Artigo:
• • •

Nem sempre o cronista forense é levado a sério. Ainda assim, a imagem que a maioria tem da Justiça é reflexo do trabalho desse intérprete privilegiado, que traduz para as ruas o que pode observar no interior dos tribunais.

Para surpresa de muitos na Academia Francesa, a revista Les Annales de setembro de 1955 abriu espaço para o gênero, entre um ensaio de André Maurois sobre Alexandre Dumas e outro de René Lalou sobre Benjamin Constant.

Sob o singelo título “Le chroniqueur Judiciaire”, Pierre Scize faz um balanço da profissão que exerceu durante 35 anos. Trata-se de quase um testamento, pois o cronista do Figaro morreria pouco depois, em dezembro de 1956, quando cobria os jogos olímpicos de Melbourne.

Entre lembranças de julgamentos famosos e retratos de seus colegas de profissão, o cronista faz algumas reflexões que continuam atuais e ajudam a compreender esse verdadeiro ramo do jornalismo.

A história começa com o julgamento, em Versalhes, de Henry Désiré Landru, sedutor e assassino de mulheres, levado à guilhotina em 1922. Pierre Scize conta como então descobriu os usos e cerimônias do tribunal do júri e também a profissão que abraçaria e que consiste em narrar a emoção dos rituais e o desenrolar dos dramas, sem desprezar as pequenas histórias e anedotas que dão sabor e amplificam a dimensão humana dos personagens:

“Havia primeiro o júri, que para mim era uma coisa extremamente emocionante. Eu me dizia que um poder misterioso residia nessas pessoas que tinham sido designadas pela sorte e sobre quem recaia uma magnífica autoridade que as colocava acima dos juízes profissionais e de sua experiência, o que é, quando se pensa nisso, uma coisa bem extraordinária, uma espécie de mistério parecido com o Mistério de Pentecostes. Por que um pequeno agricultor tem precedência em relação a um juiz nomeado por sua cultura e sua inteligência? É uma coisa que necessita de um ato de fé, mais do que de um ato de razão”.

Depois do cenário pomposo, o repórter mostra também o lado patético. Num desses momentos em que todos se felicitam na corte, era cumprimentada uma dama que milagrosamente havia escapado de ser morta por Landru. O acusado se levanta e diz: “Permita, senhor presidente, que me associe à homenagem da corte à senhorita Segret …”. Foram necessários 30 segundos para que o juiz se desse conta do absurdo e mandasse o réu ficar calado.

• • •

Listagem fornecida:
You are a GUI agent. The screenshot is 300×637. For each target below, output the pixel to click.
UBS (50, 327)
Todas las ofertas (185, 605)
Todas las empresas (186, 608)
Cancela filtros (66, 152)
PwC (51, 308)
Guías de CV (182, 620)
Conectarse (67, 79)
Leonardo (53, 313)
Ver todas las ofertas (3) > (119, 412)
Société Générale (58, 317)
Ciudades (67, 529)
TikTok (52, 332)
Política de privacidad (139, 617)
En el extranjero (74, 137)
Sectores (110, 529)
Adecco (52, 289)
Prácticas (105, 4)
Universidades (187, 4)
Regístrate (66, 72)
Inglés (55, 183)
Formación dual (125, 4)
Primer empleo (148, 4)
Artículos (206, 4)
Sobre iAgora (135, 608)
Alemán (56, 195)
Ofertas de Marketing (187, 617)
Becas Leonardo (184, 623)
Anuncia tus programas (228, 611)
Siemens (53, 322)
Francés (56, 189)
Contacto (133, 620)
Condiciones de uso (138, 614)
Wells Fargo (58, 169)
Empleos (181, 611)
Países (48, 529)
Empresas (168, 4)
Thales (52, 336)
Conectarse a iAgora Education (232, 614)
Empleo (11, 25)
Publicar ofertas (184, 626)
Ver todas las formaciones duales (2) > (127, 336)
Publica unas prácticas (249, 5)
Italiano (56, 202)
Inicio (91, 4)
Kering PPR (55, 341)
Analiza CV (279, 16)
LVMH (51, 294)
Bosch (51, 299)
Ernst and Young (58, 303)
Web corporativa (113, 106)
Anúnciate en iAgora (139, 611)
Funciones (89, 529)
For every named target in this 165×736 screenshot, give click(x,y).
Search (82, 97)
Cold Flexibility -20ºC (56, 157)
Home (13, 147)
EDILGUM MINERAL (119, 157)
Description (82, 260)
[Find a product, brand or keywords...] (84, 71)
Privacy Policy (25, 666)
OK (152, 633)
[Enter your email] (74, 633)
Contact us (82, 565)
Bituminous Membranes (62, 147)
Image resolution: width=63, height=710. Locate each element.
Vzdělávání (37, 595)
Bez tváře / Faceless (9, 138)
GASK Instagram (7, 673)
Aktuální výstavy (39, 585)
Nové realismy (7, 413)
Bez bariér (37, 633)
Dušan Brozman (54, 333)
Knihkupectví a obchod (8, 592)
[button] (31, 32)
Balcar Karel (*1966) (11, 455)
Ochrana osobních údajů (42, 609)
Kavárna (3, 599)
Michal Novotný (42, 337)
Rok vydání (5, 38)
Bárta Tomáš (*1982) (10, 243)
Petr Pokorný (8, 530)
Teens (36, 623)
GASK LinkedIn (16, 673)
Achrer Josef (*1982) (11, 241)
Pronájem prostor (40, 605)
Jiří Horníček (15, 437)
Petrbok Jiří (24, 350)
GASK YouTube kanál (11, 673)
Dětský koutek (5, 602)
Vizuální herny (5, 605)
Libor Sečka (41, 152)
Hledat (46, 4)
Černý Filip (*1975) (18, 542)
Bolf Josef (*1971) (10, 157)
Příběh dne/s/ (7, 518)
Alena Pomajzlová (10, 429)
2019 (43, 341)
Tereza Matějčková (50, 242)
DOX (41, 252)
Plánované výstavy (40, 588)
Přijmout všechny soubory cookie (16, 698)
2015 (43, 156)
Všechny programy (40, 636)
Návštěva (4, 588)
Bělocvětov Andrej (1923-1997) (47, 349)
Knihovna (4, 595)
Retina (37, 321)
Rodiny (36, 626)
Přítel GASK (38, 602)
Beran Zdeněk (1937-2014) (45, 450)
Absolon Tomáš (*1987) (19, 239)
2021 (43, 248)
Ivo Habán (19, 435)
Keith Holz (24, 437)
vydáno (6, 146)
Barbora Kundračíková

• • •

Descrição da tarefa:
Responda com base no artigo sobre o cronista forense:
(a) Em que mês e ano saiu a edição da revista Les Annales que abriu espaço para o gênero?
(b) Durante quantos anos Pierre Scize exerceu a profissão?
(c) Em que ano Landru foi levado à guilhotina?
A listagem provém de outra fonte.

Resposta ao exercício:
(a) Setembro de 1955.
(b) 35 anos.
(c) 1922.